Doctors and nurses are lifesavers for patients, but they're also dealing with life stresses. And some of them are turning to drugs….the same drugs they use on patients in the operating room….to deal with their emotional and physical pain.

It's estimated that eight thousand doctors in the U.S. may be in confidential "rehab" treatment at any given time, with anesthesiologists sometimes "over-represented" in that number, because of the access they get to powerful opiates like fentanyl, which is 80-100 times stronger than morphine. Former anesthesiologist, Dr. Jason Giles, told me he was trying to fight anxiety during his medical training, so he started injecting himself with fentanyl. "There is just something (I noticed), one day, of how the patients looked, Giles said, "at peace, or at ease, or bliss. And there was something, the curiosity part perhaps, that was alluring." Giles said the high was intense and caused euphoria. "And then, of course, the problem with these substances is, once the person tries them, they just get a "hold" of them.
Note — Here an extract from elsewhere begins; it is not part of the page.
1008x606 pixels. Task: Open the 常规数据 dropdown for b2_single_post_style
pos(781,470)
Giles sought help on his own, and he's been sober ten years….now lecturing residents and doctors about the dangers of drugs at their fingertips.
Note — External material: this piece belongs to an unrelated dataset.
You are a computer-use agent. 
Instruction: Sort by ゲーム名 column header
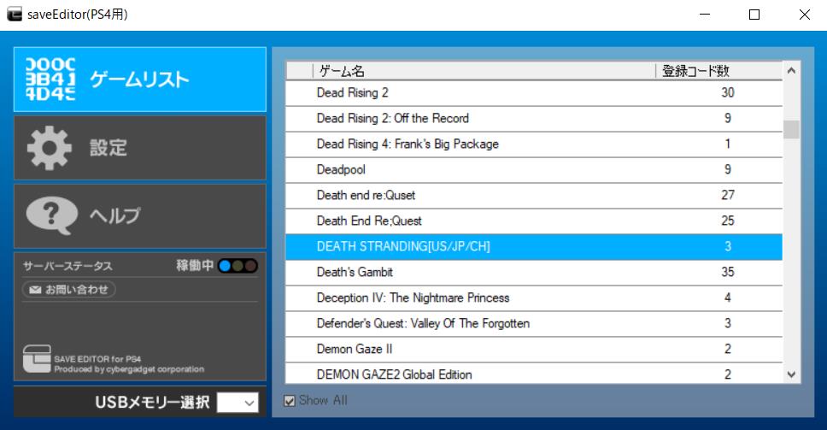484,71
But not everyone has been so lucky. Dr. Brent Cambron was an up and coming anesthesiologist in Boston who became addicted to drugs he used in the operating room. He was fired from his job and arrested. Last year, the 35 year old doctor was found dead in a storage closet near the operating room, surrounded by vials of drugs and syringes. One of the vials contained propofol, a powerful sedative that strongly contributed to the sudden death of pop star, Michael Jackson.

Dr. David Rosenbloom, director of the national Center for Addiction and Substance Abuse at Columbia University, says most health care professionals don't get high at work, and says the success rate for specially monitored treatment programs is tremendous. "Almost all the doctors and nurses recover," he said. "And they're practicing medicine, or nursing, five and ten years later".